*Records for this exercise*
+---+

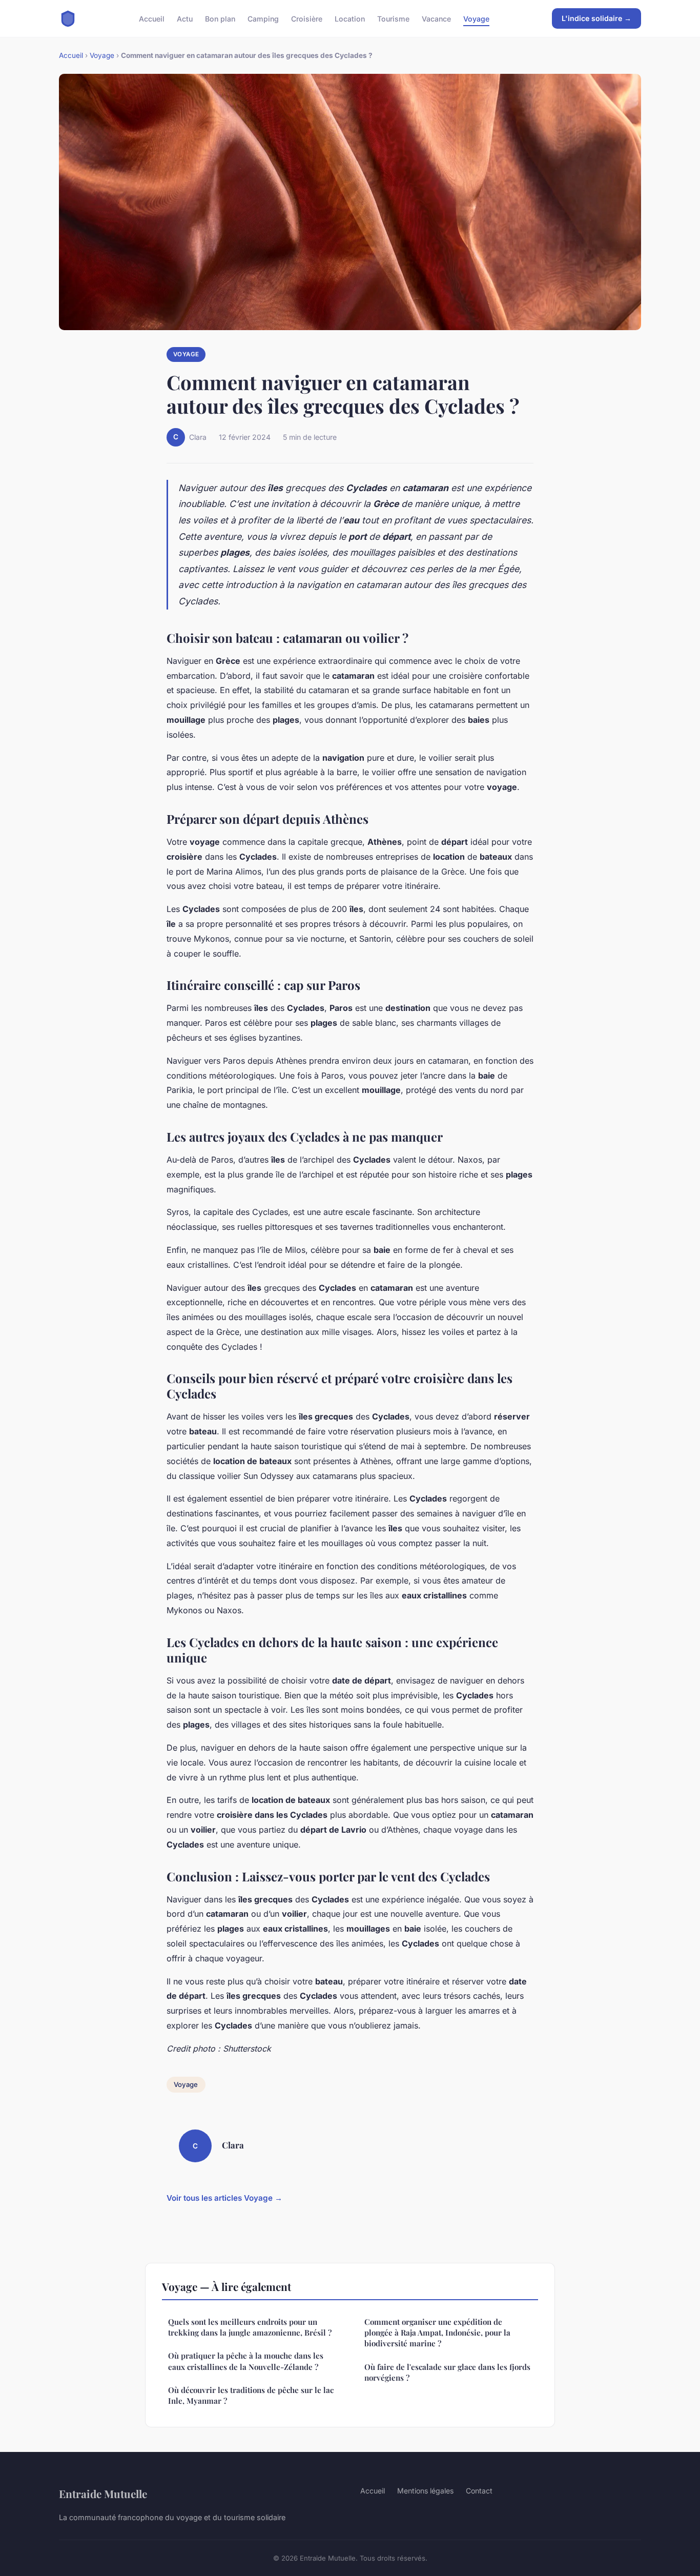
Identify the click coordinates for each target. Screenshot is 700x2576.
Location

+---+

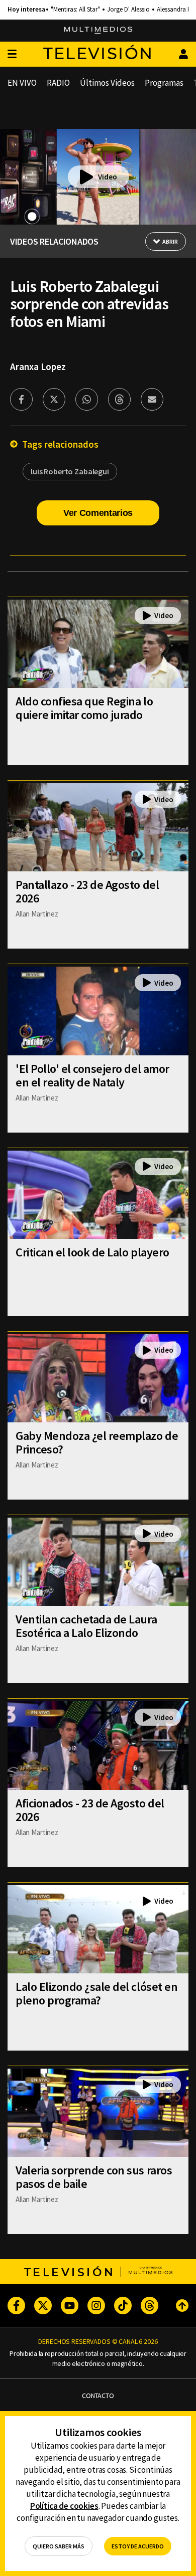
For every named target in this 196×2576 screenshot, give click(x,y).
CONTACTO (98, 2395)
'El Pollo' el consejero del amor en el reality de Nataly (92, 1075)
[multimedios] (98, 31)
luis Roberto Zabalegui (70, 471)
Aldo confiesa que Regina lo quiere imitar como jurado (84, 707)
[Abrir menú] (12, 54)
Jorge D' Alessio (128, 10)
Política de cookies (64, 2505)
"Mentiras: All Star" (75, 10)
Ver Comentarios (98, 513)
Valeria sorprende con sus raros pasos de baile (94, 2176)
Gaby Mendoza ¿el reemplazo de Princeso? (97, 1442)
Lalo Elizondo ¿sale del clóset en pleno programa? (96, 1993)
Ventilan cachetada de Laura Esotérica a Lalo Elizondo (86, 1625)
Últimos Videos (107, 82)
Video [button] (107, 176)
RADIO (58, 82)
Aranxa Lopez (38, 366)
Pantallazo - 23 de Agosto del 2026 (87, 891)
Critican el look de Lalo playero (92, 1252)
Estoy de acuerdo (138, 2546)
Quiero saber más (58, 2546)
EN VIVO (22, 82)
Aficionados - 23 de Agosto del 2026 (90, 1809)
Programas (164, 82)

+---+

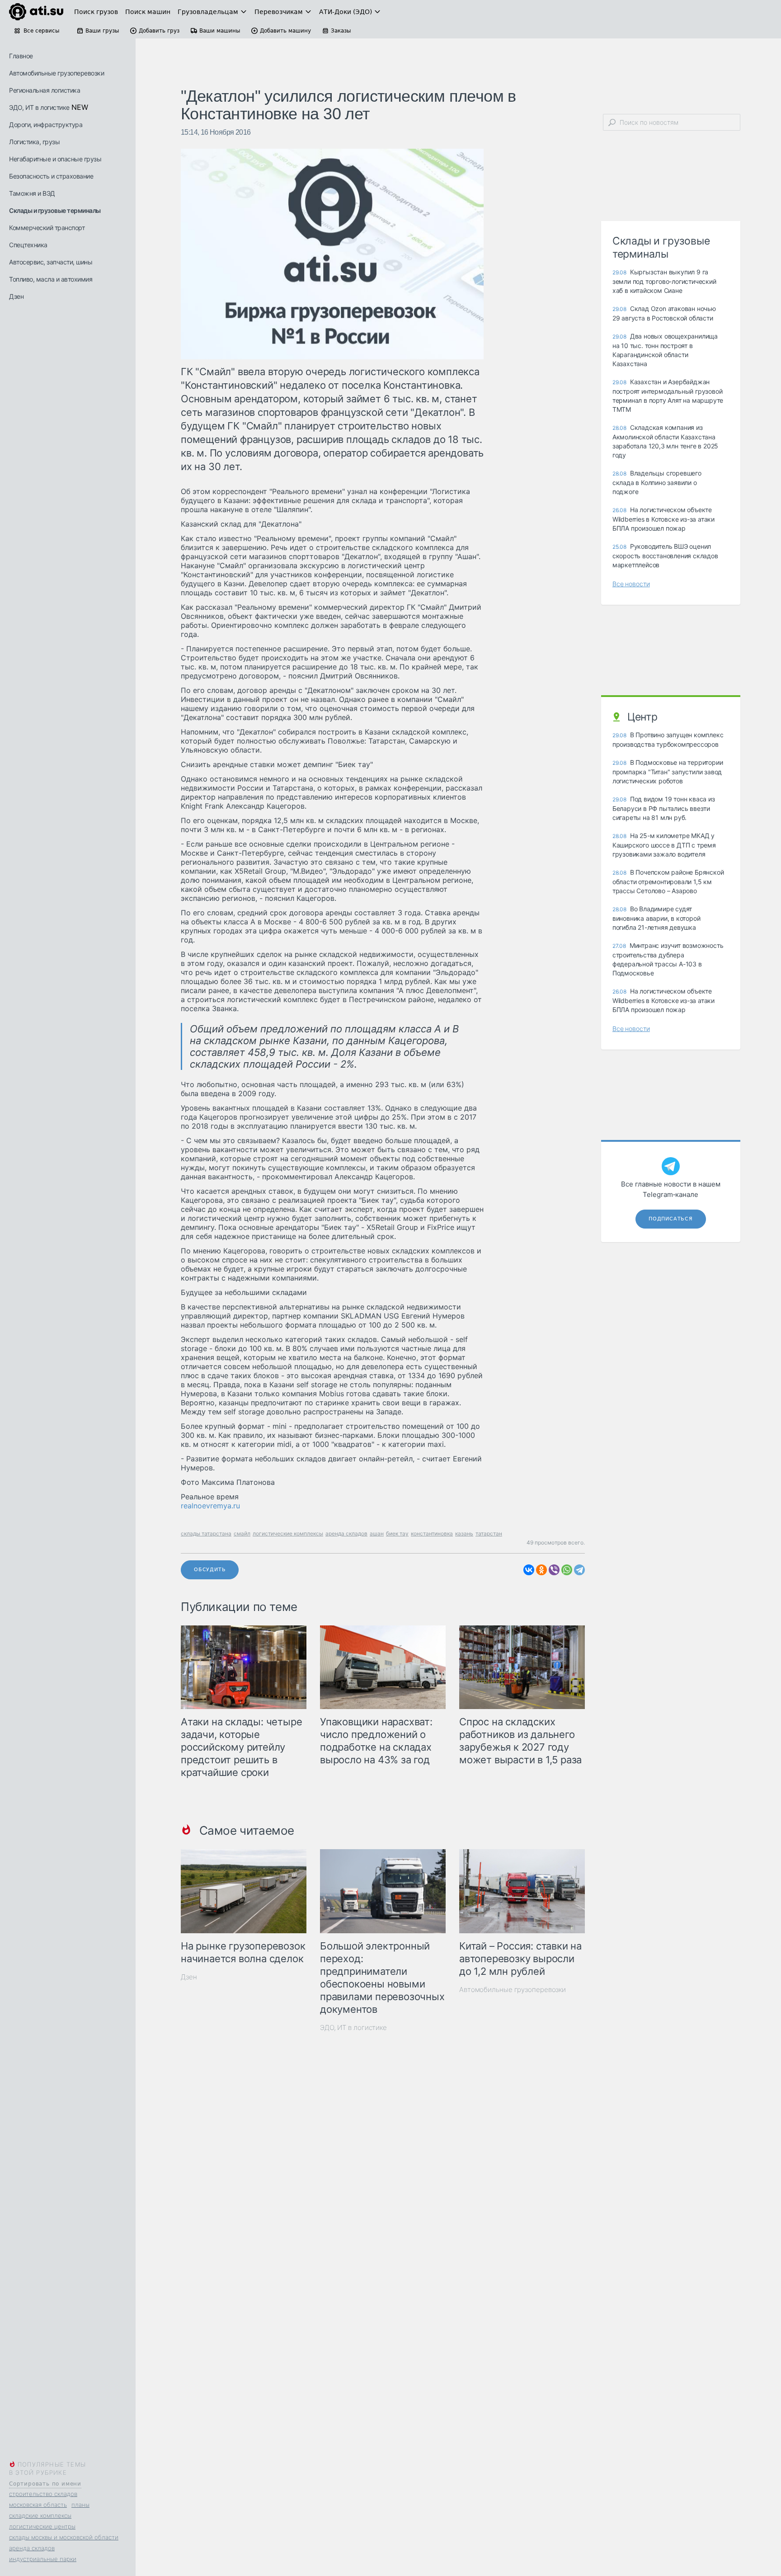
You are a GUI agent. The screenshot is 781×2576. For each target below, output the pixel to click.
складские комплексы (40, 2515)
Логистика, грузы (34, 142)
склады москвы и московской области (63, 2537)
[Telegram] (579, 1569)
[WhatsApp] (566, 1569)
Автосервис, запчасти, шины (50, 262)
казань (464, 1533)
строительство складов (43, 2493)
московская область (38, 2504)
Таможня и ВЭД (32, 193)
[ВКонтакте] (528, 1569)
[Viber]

+---+

*Exercise*
Using the listing above, count how many lines contain the word "Lalo" and, please, write only that number.

*Task solution*
3